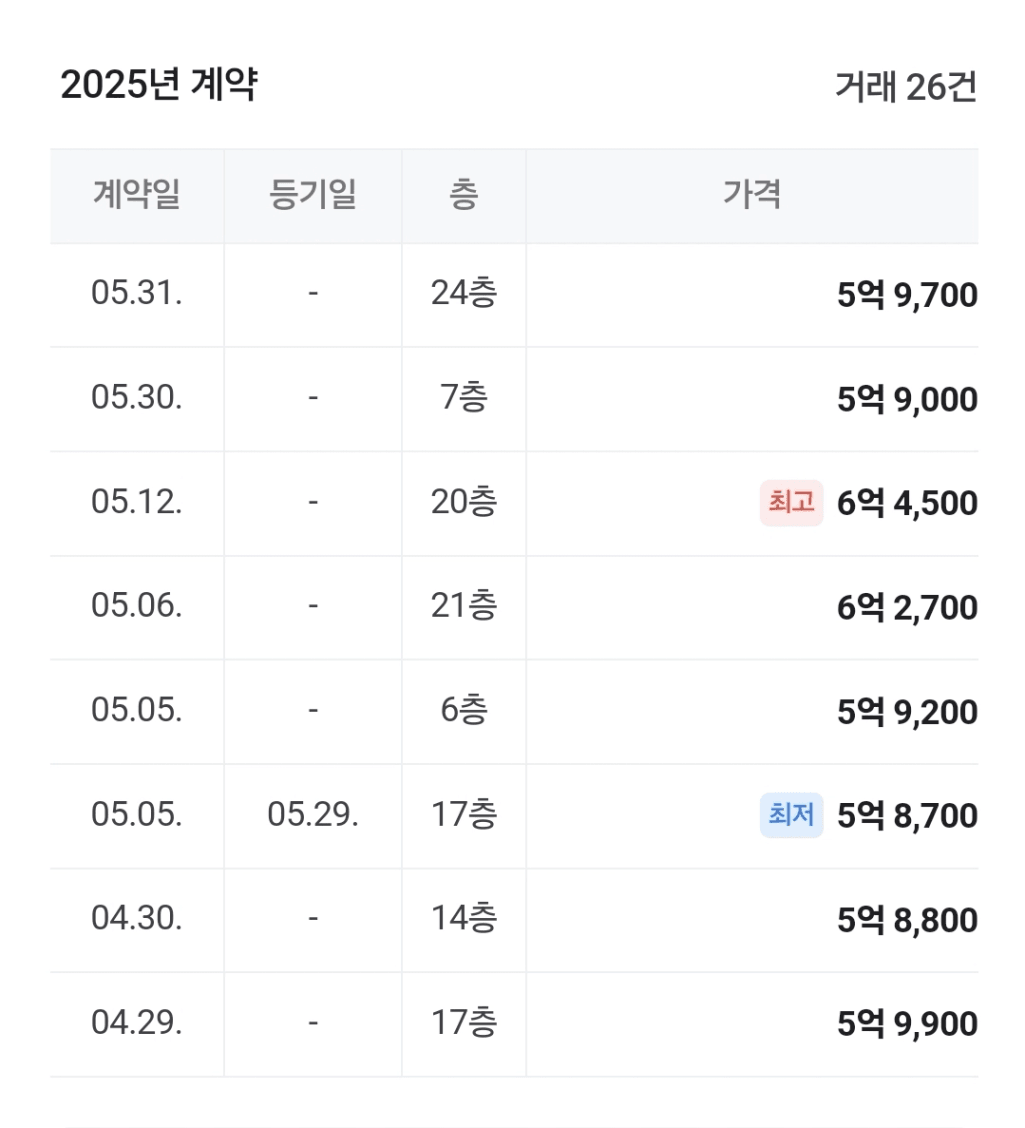Select the 계약일 column header

137,195
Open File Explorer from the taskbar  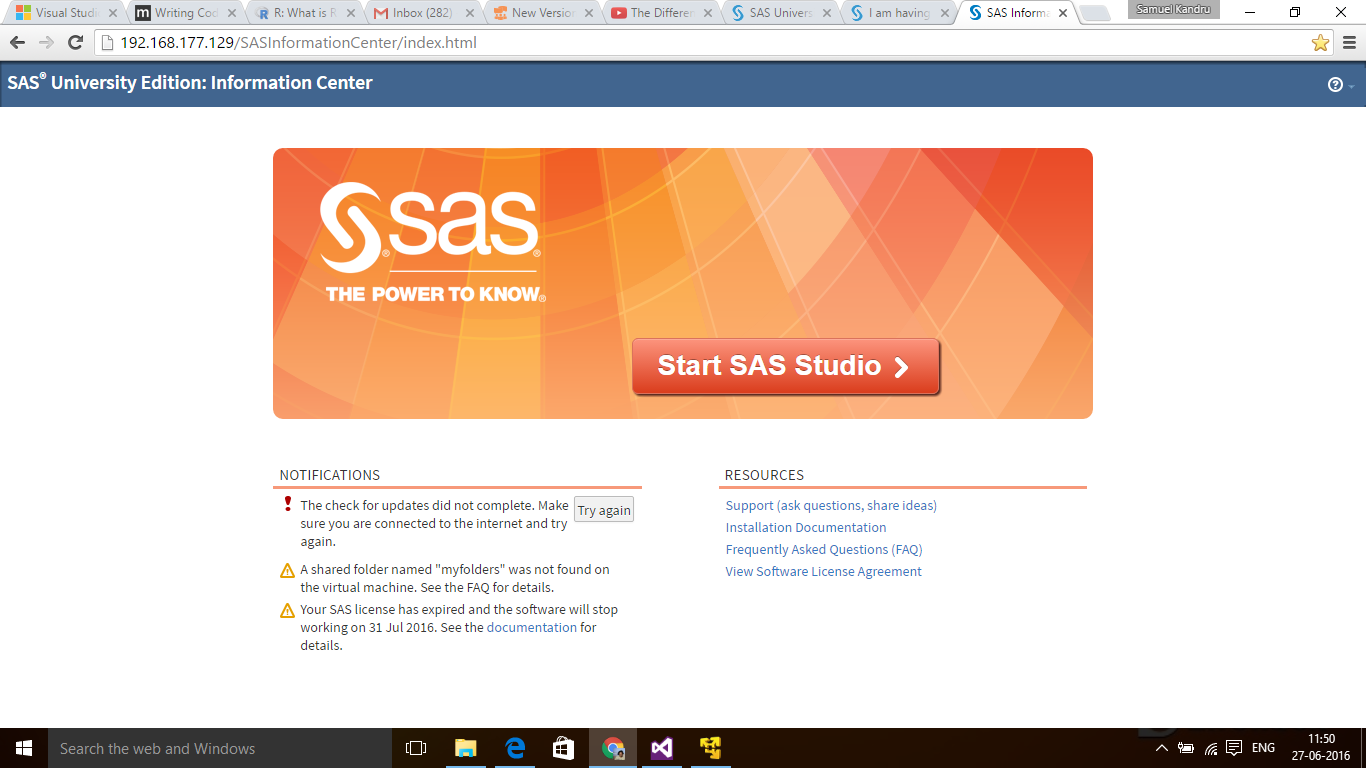[465, 747]
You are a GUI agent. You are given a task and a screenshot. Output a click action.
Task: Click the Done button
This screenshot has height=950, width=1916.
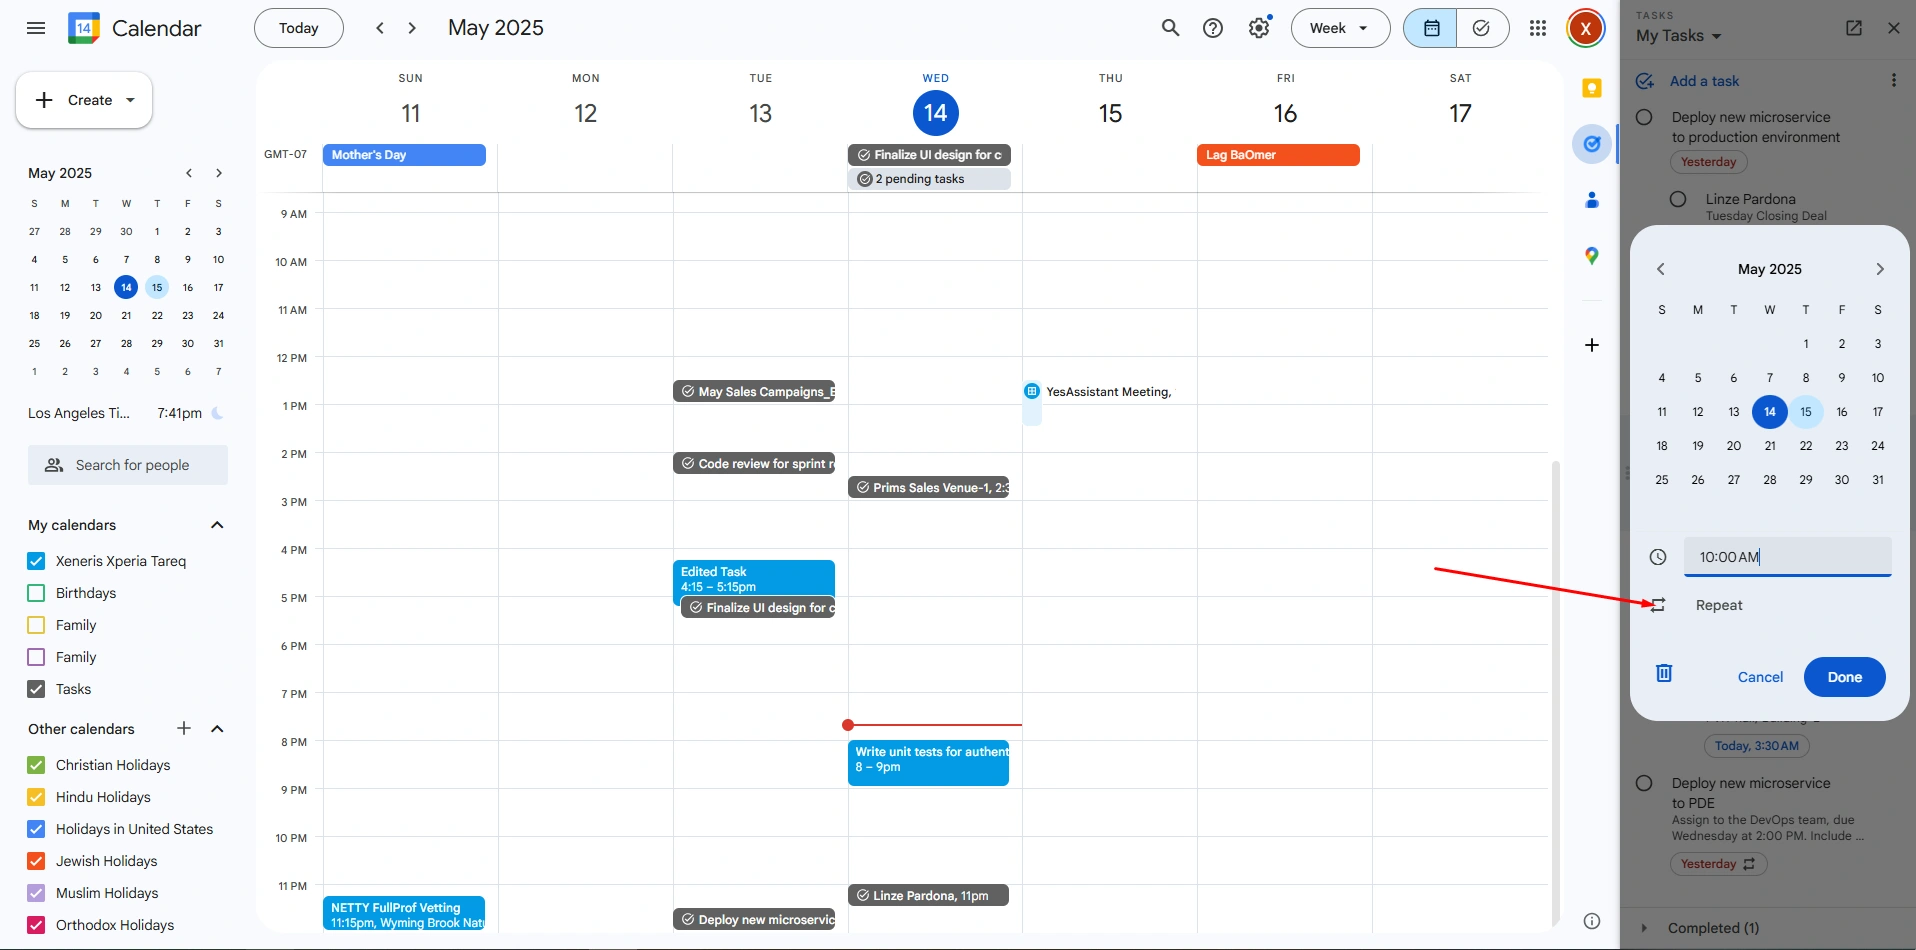click(1844, 677)
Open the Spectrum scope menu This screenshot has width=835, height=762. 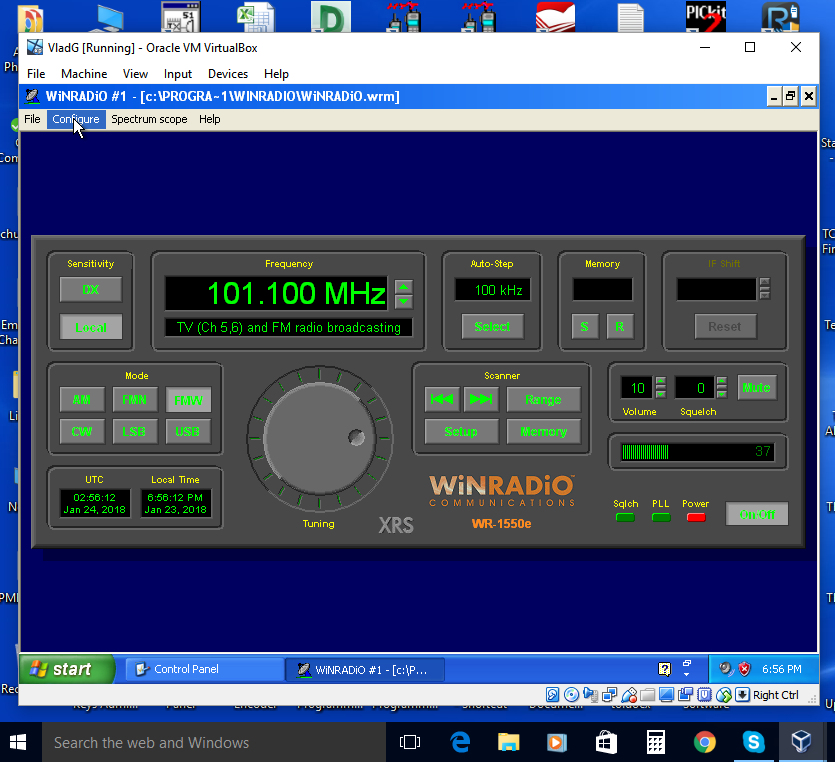point(149,119)
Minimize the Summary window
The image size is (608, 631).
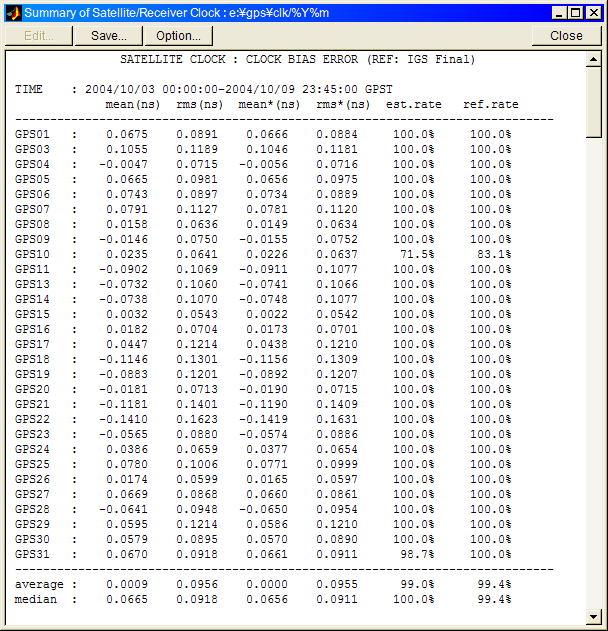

AIM OF THE TASK:
The response must restate exactly the lines from the one containing "Minimize the Summary window" through the end of the records above and must leave out all pictures.

COMPLETED TASK:
Minimize the Summary window
The image size is (608, 631).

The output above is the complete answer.